··· Source data ···

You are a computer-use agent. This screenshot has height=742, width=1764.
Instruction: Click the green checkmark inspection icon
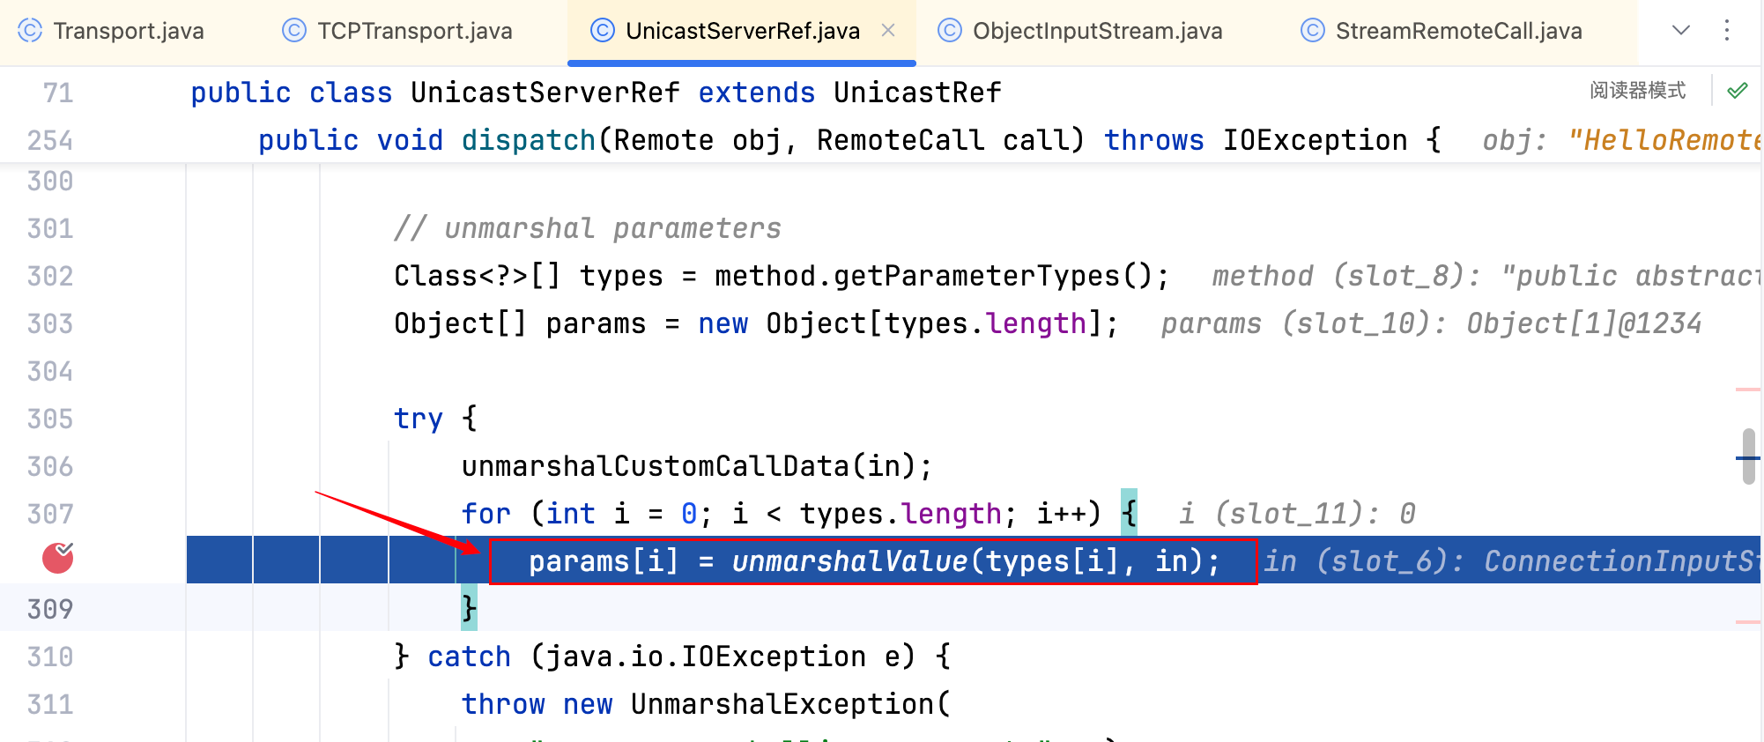(x=1738, y=91)
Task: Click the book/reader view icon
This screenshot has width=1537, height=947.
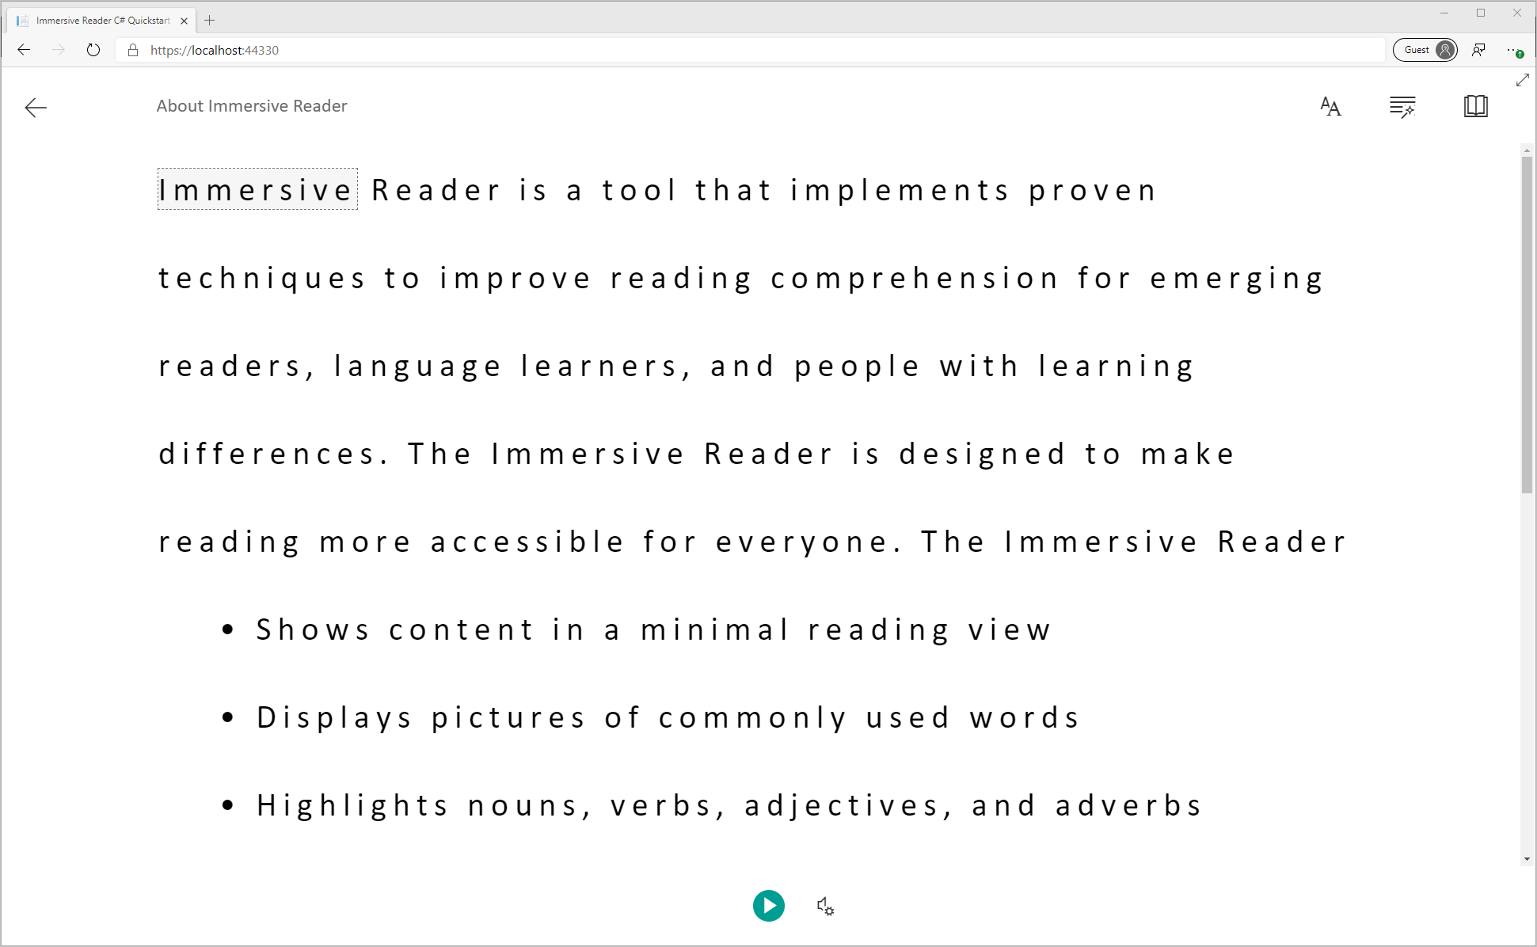Action: [1474, 105]
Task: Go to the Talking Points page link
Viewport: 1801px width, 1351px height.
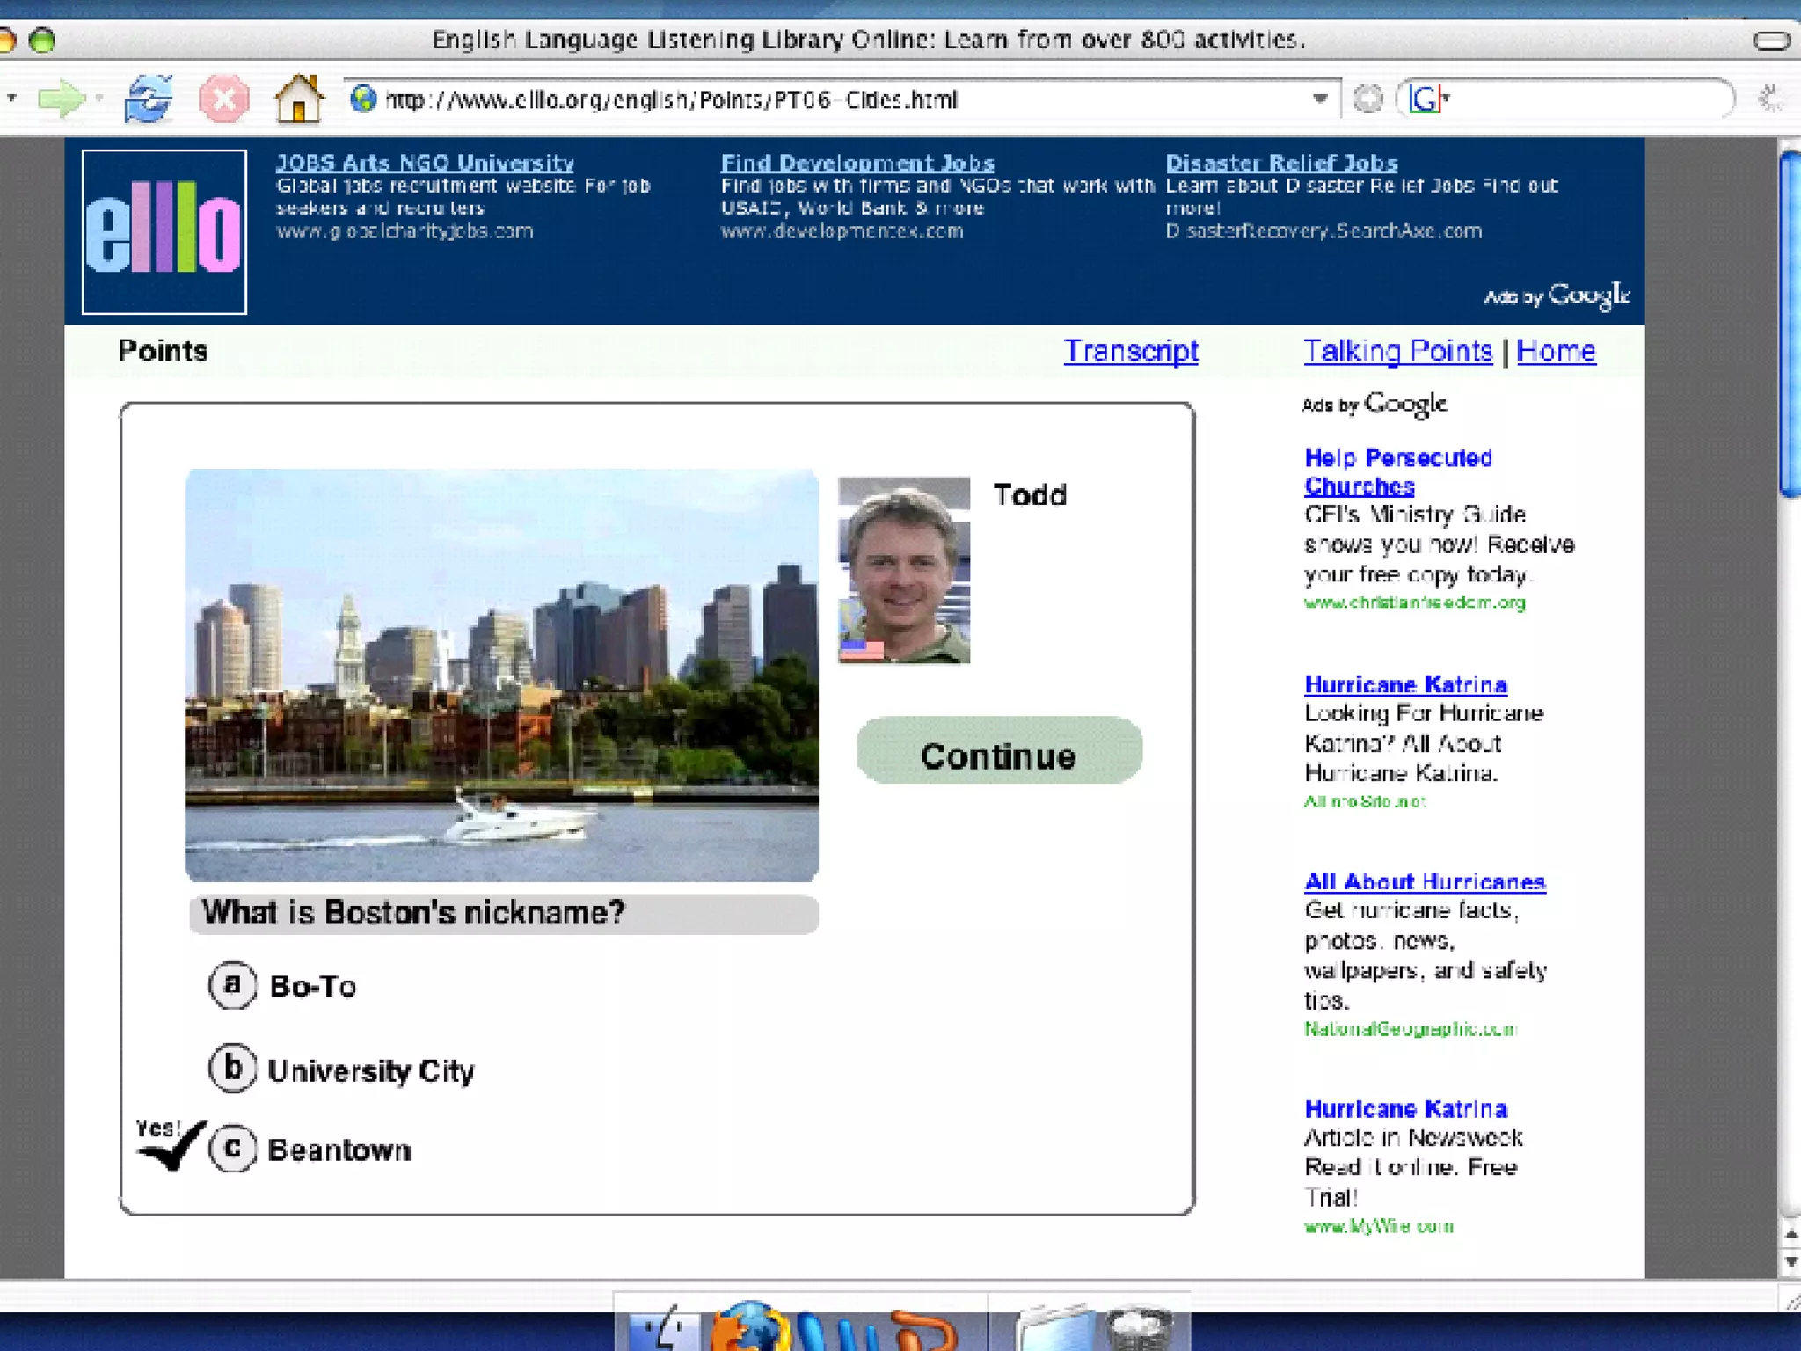Action: (x=1397, y=351)
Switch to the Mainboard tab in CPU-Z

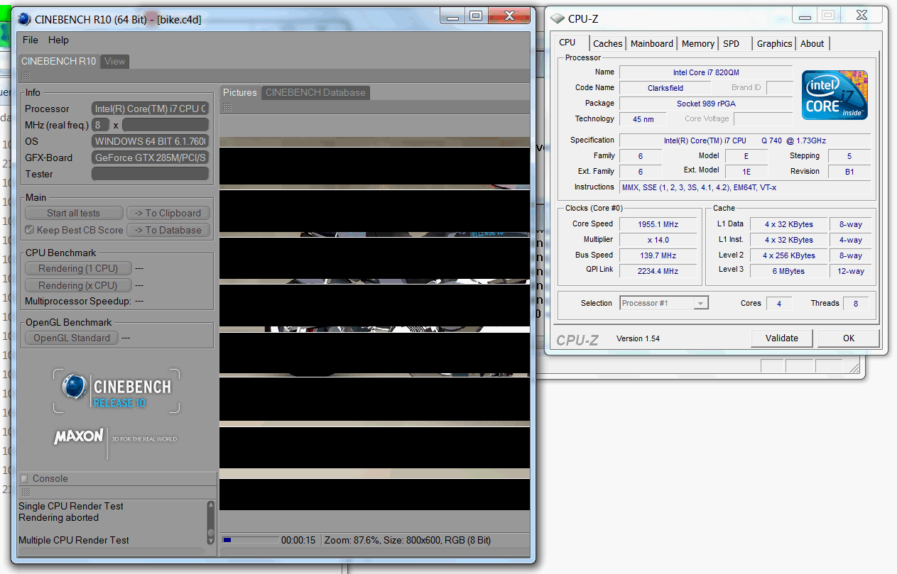pyautogui.click(x=651, y=43)
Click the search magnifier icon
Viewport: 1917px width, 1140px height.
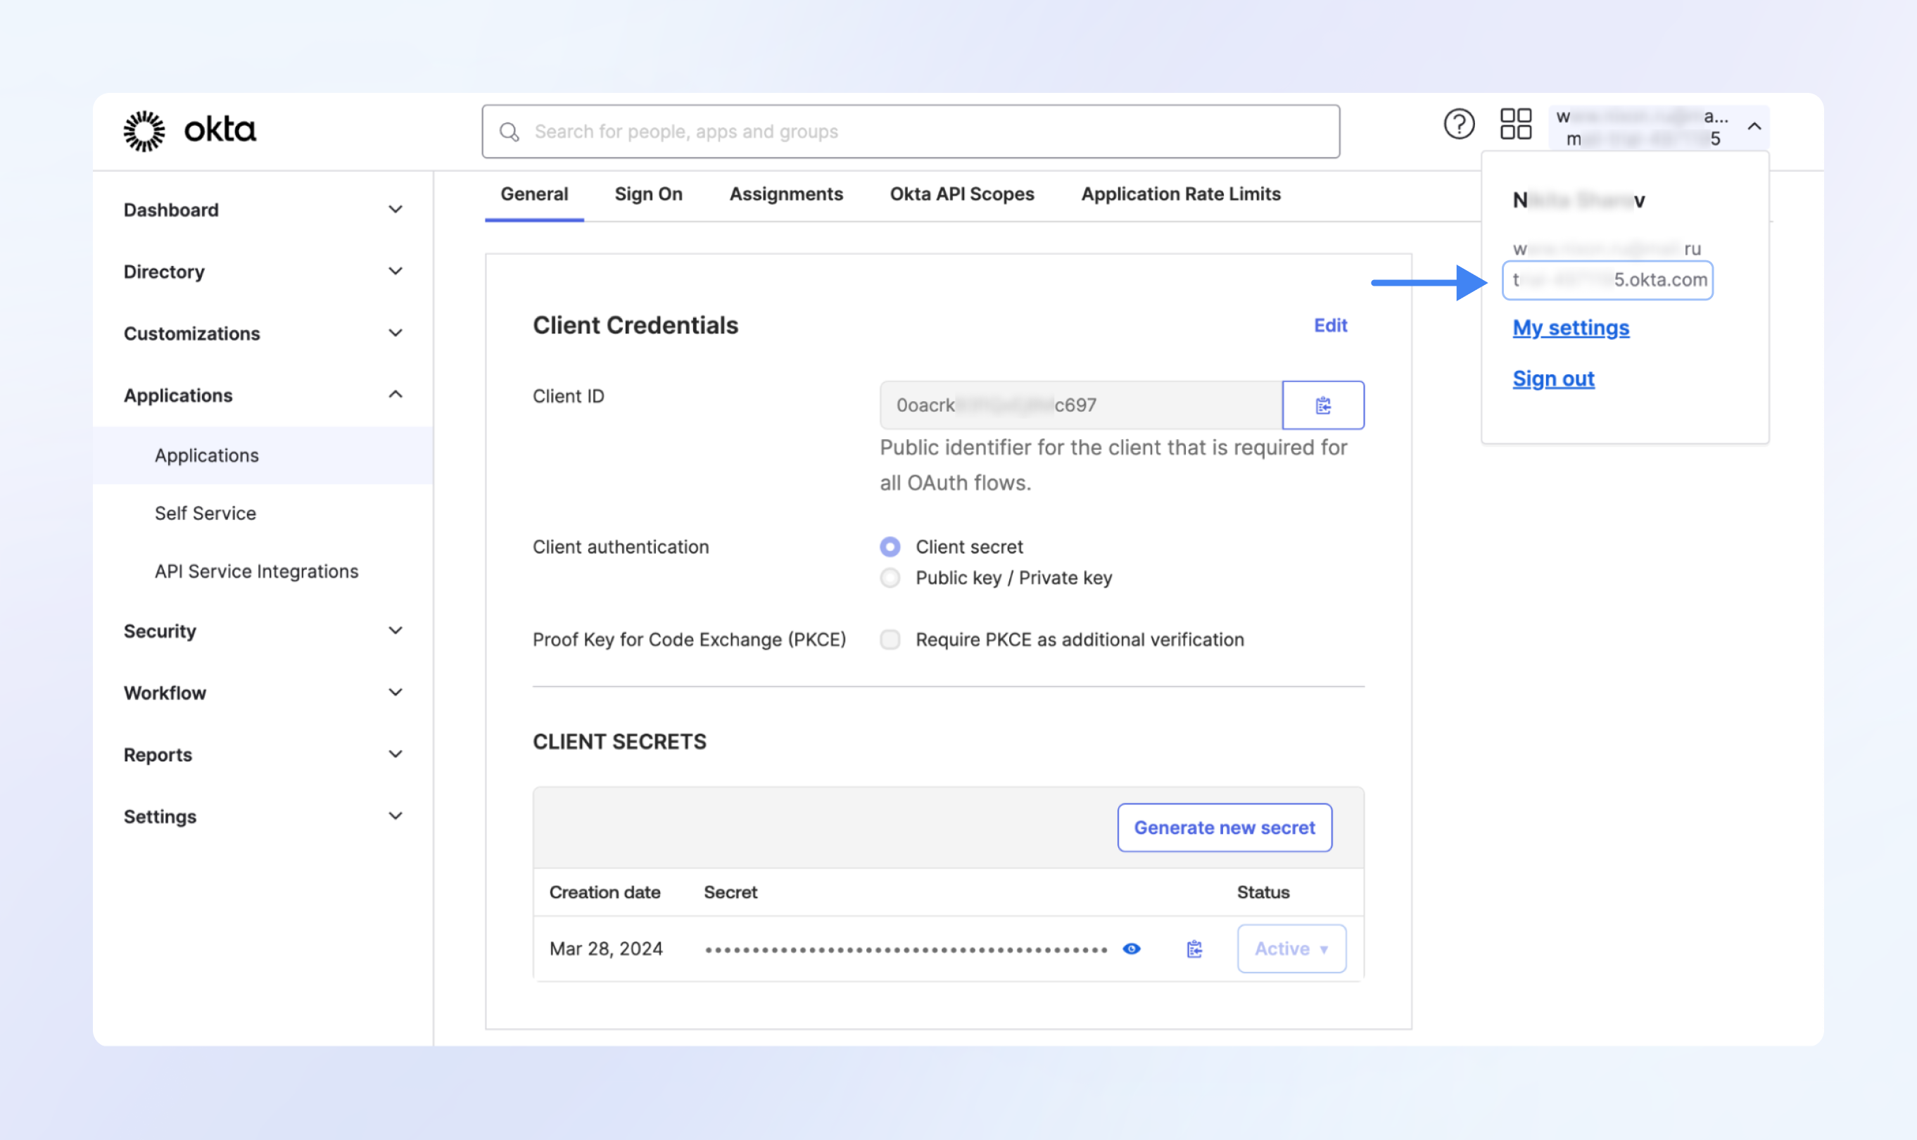(x=509, y=132)

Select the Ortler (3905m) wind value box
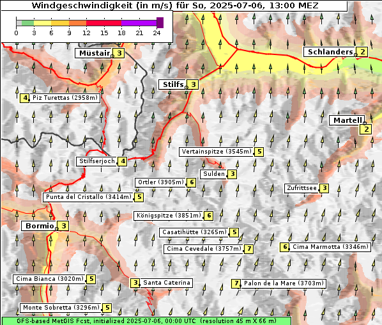[x=192, y=182]
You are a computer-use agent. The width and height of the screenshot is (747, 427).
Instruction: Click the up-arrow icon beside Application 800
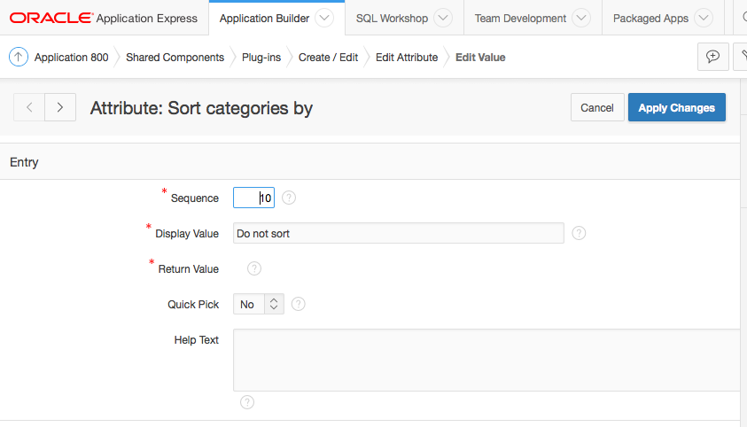19,58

···

Convert all of the data above into a numbered list with each line as its own item. Skip blank lines and leave the pictures out.

[Full response]
1. You are a computer-use agent. This screenshot has height=742, width=1764.
2. Instruction: Click the green checkmark inspection icon
3. (x=1738, y=91)
4. Task: Click the book/reader view icon
5. This screenshot has width=1537, height=947.
6. Action: [1474, 105]
7. Task: Go to the Talking Points page link
8. Viewport: 1801px width, 1351px height.
9. Action: (x=1397, y=351)
10. Switch to the Mainboard tab in CPU-Z
11. pyautogui.click(x=651, y=43)
12. Click the search magnifier icon
13. Viewport: 1917px width, 1140px height.
14. (x=509, y=132)
15. Select the Ortler (3905m) wind value box
16. [x=192, y=182]
17. You are a computer-use agent. The width and height of the screenshot is (747, 427).
18. Instruction: Click the up-arrow icon beside Application 800
19. 19,58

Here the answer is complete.